SpaceX and Tesla CEO Elon Musk would very much like the president to pay a little more attention to him, it seems.
This weekend, SpaceX completed its Inspiration4 mission, the first all-civilian mission to orbit, which used one of the company’s Crew Dragon crew capsules. It’s a big achievement for the company to be sure, but Joe Biden has yet to publicly acknowledge the launch. Why isn’t clear. Perhaps the administration just doesn’t feel every single thing the handful of billionaires rushing to conquer space needs a comment. Or it could have to do with Musk being a political liability. He’s infamously nasty on Twitter, while Tesla has reportedly long employed anti-union tactics and is facing down a battle with federal auto safety regulators investigating its Autopilot feature. Musk also spent much of the coronavirus pandemic parroting anti-lockdown rhetoric and, according to Texas Governor Greg Abbott, is completely on board with an extreme abortion ban in the state.
Regardless of the exact reason for the perceived snub, Musk is miffed that like virtually every other American, the president hasn’t personally praised him today. Hence this snippy tweet on Sunday seemingly referencing Donald Trump’s “Sleepy Joe” nickname for the POTUS, which has predictably set off a round of media coverage:
Musk later replied “Seems that way” to a meme portraying the United Auto Workers, which Tesla has long tried to suppress from organizing workers at its auto plants, as having a facehugger-like stranglehold on Biden’s face. Tesla was recently not on the invite list at a White House event promoting electric vehicles, quite possibly because of its anti-union record. This month, Musk has publicly complained that a Biden administration proposal to give a $12,500 tax incentive to buyers of electric vehicles must have been written by “Ford/UAW lobbyists” because it includes a $4,500 credit for cars that are union-made.
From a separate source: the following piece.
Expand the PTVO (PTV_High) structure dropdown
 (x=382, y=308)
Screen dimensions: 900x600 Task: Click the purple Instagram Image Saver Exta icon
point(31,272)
What could be said about this is that it’s pretty standard Musk stuff, referring to both the tweeting what might have been left better unsaid, the paper-thin ego drawing trouble for one of his companies, and the pages of resulting coverage on Google News (including this article). He’s historically been pretty contemptuous of the government when it isn’t doing exactly what he wants it to do. That includes a long-running spat with the Securities and Exchange Commission, a showdown with health authorities in California over whether Tesla workers were “essential” during the pandemic, and the concerns over Autopilot raised by the National Transportation Safety Board (NTSB). While the NTSB doesn’t have the kind of regulatory authority necessary to interfere with Tesla’s plans to roll out upgraded “Full Self-Driving Capability,” the agency has already warned that Tesla needs to address “basic safety issues” before doing so. Its chief, Jennifer Homendy, has called Tesla’s marketing of the feature “misleading and irresponsible.”
As CNN noted, the SpaceX flight was acknowledged repeatedly by Bill Nelson, who as the Biden-appointed administrator of NASA overseeing the Commercial Crew Program is of course the federal official whose job description most closely entails weighing in on successful private missions to orbit.
On Saturday, Nelson tweeted, “Congratulations #Inspiration4! With today’s splashdown, you’ve helped demonstrate that low-Earth orbit is open for business.” Nelson had also previously commented on the day of the Inspiration4 launch, tweeting “Low-Earth orbit is now more accessible for more people to experience the wonders of space. We look forward to the future—one where NASA is one of many customers in the commercial space market. Onward & upward.”